== What you have to do ==
Output the following listing verbatim, line for line, from first entry to last.

— START Records —

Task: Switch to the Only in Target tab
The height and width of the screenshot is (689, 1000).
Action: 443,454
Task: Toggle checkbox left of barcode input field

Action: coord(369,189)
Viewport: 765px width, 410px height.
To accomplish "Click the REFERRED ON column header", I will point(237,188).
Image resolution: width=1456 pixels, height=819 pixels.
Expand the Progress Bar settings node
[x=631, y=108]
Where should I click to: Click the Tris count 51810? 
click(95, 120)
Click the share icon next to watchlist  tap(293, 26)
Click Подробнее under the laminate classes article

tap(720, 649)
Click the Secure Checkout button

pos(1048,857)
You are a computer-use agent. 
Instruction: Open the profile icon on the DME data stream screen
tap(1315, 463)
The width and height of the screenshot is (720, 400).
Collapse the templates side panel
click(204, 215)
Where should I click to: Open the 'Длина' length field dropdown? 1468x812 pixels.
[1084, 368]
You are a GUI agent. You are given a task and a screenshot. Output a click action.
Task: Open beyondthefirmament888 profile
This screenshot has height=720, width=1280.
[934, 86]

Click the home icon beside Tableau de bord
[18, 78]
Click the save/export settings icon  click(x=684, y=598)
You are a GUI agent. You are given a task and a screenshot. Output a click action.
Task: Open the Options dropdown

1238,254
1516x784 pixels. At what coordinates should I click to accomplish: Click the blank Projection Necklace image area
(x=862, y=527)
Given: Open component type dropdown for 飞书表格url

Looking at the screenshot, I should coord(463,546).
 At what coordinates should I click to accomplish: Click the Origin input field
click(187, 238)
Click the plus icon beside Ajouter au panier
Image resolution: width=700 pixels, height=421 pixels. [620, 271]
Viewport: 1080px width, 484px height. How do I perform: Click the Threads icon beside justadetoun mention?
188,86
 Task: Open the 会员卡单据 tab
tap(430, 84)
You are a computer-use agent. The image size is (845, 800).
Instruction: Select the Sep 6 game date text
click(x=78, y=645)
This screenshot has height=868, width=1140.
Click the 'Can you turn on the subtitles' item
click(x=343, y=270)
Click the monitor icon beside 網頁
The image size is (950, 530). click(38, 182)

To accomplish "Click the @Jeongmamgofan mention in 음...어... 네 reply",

— END Records —

== Solution ==
Task: Switch to the Only in Target tab
The height and width of the screenshot is (689, 1000).
Action: 443,454
Task: Toggle checkbox left of barcode input field

Action: coord(369,189)
Viewport: 765px width, 410px height.
To accomplish "Click the REFERRED ON column header", I will point(237,188).
Image resolution: width=1456 pixels, height=819 pixels.
Expand the Progress Bar settings node
[x=631, y=108]
Where should I click to: Click the Tris count 51810? 
click(95, 120)
Click the share icon next to watchlist  tap(293, 26)
Click Подробнее under the laminate classes article

tap(720, 649)
Click the Secure Checkout button

pos(1048,857)
You are a computer-use agent. 
Instruction: Open the profile icon on the DME data stream screen
tap(1315, 463)
The width and height of the screenshot is (720, 400).
Collapse the templates side panel
click(204, 215)
Where should I click to: Open the 'Длина' length field dropdown? 1468x812 pixels.
[1084, 368]
You are a GUI agent. You are given a task and a screenshot. Output a click action.
Task: Open beyondthefirmament888 profile
This screenshot has height=720, width=1280.
[934, 86]

Click the home icon beside Tableau de bord
[18, 78]
Click the save/export settings icon  click(x=684, y=598)
You are a GUI agent. You are given a task and a screenshot. Output a click action.
Task: Open the Options dropdown

1238,254
1516x784 pixels. At what coordinates should I click to accomplish: Click the blank Projection Necklace image area
(x=862, y=527)
Given: Open component type dropdown for 飞书表格url

Looking at the screenshot, I should coord(463,546).
 At what coordinates should I click to accomplish: Click the Origin input field
click(187, 238)
Click the plus icon beside Ajouter au panier
Image resolution: width=700 pixels, height=421 pixels. [620, 271]
Viewport: 1080px width, 484px height. How do I perform: Click the Threads icon beside justadetoun mention?
188,86
 Task: Open the 会员卡单据 tab
tap(430, 84)
You are a computer-use agent. The image size is (845, 800).
Instruction: Select the Sep 6 game date text
click(x=78, y=645)
This screenshot has height=868, width=1140.
Click the 'Can you turn on the subtitles' item
click(x=343, y=270)
Click the monitor icon beside 網頁
The image size is (950, 530). click(38, 182)

To accomplish "Click the @Jeongmamgofan mention in 음...어... 네 reply",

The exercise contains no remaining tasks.